## begin

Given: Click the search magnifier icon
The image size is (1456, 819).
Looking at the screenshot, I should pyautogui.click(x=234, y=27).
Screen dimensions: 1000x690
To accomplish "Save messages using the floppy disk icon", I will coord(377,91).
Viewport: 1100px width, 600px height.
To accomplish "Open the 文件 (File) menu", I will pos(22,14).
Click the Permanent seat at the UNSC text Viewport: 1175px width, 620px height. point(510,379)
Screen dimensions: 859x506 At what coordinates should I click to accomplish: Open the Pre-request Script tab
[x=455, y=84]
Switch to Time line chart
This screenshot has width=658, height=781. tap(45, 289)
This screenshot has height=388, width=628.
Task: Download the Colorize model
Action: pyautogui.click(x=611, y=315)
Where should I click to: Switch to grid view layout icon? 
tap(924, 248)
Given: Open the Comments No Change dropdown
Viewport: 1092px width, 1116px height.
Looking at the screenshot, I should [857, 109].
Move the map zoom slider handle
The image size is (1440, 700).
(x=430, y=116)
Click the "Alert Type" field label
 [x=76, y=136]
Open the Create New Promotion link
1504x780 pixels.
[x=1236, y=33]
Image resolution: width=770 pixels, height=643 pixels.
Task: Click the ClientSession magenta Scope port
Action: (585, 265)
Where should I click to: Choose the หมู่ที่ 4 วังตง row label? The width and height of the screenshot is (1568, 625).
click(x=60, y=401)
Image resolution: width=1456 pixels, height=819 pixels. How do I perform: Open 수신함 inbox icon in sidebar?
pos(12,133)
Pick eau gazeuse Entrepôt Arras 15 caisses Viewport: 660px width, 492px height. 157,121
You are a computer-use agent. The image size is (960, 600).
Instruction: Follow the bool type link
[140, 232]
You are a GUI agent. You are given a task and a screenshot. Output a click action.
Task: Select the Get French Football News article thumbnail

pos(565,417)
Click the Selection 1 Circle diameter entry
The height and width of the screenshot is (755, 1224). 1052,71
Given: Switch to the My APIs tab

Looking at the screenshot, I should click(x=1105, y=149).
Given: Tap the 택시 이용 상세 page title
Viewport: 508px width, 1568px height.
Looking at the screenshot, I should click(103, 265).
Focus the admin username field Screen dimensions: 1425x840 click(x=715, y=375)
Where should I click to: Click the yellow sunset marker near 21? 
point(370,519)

## end

(Instructions for the task) Format every line of the material above as a numbered list, leaving out the blank lines.

(Response for this exercise)
1. Given: Click the search magnifier icon
2. The image size is (1456, 819).
3. Looking at the screenshot, I should pyautogui.click(x=234, y=27).
4. Screen dimensions: 1000x690
5. To accomplish "Save messages using the floppy disk icon", I will coord(377,91).
6. Viewport: 1100px width, 600px height.
7. To accomplish "Open the 文件 (File) menu", I will pos(22,14).
8. Click the Permanent seat at the UNSC text Viewport: 1175px width, 620px height. point(510,379)
9. Screen dimensions: 859x506 At what coordinates should I click to accomplish: Open the Pre-request Script tab
10. [x=455, y=84]
11. Switch to Time line chart
12. This screenshot has width=658, height=781. tap(45, 289)
13. This screenshot has height=388, width=628.
14. Task: Download the Colorize model
15. Action: pyautogui.click(x=611, y=315)
16. Where should I click to: Switch to grid view layout icon? 
17. tap(924, 248)
18. Given: Open the Comments No Change dropdown
19. Viewport: 1092px width, 1116px height.
20. Looking at the screenshot, I should [857, 109].
21. Move the map zoom slider handle
22. The image size is (1440, 700).
23. (x=430, y=116)
24. Click the "Alert Type" field label
25.  [x=76, y=136]
26. Open the Create New Promotion link
27. 1504x780 pixels.
28. [x=1236, y=33]
29. Image resolution: width=770 pixels, height=643 pixels.
30. Task: Click the ClientSession magenta Scope port
31. Action: (585, 265)
32. Where should I click to: Choose the หมู่ที่ 4 วังตง row label? The width and height of the screenshot is (1568, 625).
33. click(x=60, y=401)
34. Image resolution: width=1456 pixels, height=819 pixels. How do I perform: Open 수신함 inbox icon in sidebar?
35. pos(12,133)
36. Pick eau gazeuse Entrepôt Arras 15 caisses Viewport: 660px width, 492px height. 157,121
37. You are a computer-use agent. The image size is (960, 600).
38. Instruction: Follow the bool type link
39. [140, 232]
40. You are a GUI agent. You are given a task and a screenshot. Output a click action.
41. Task: Select the Get French Football News article thumbnail
42. pos(565,417)
43. Click the Selection 1 Circle diameter entry
44. The height and width of the screenshot is (755, 1224). 1052,71
45. Given: Switch to the My APIs tab
46. Looking at the screenshot, I should click(x=1105, y=149).
47. Given: Tap the 택시 이용 상세 page title
48. Viewport: 508px width, 1568px height.
49. Looking at the screenshot, I should click(103, 265).
50. Focus the admin username field Screen dimensions: 1425x840 click(x=715, y=375)
51. Where should I click to: Click the yellow sunset marker near 21? 
52. point(370,519)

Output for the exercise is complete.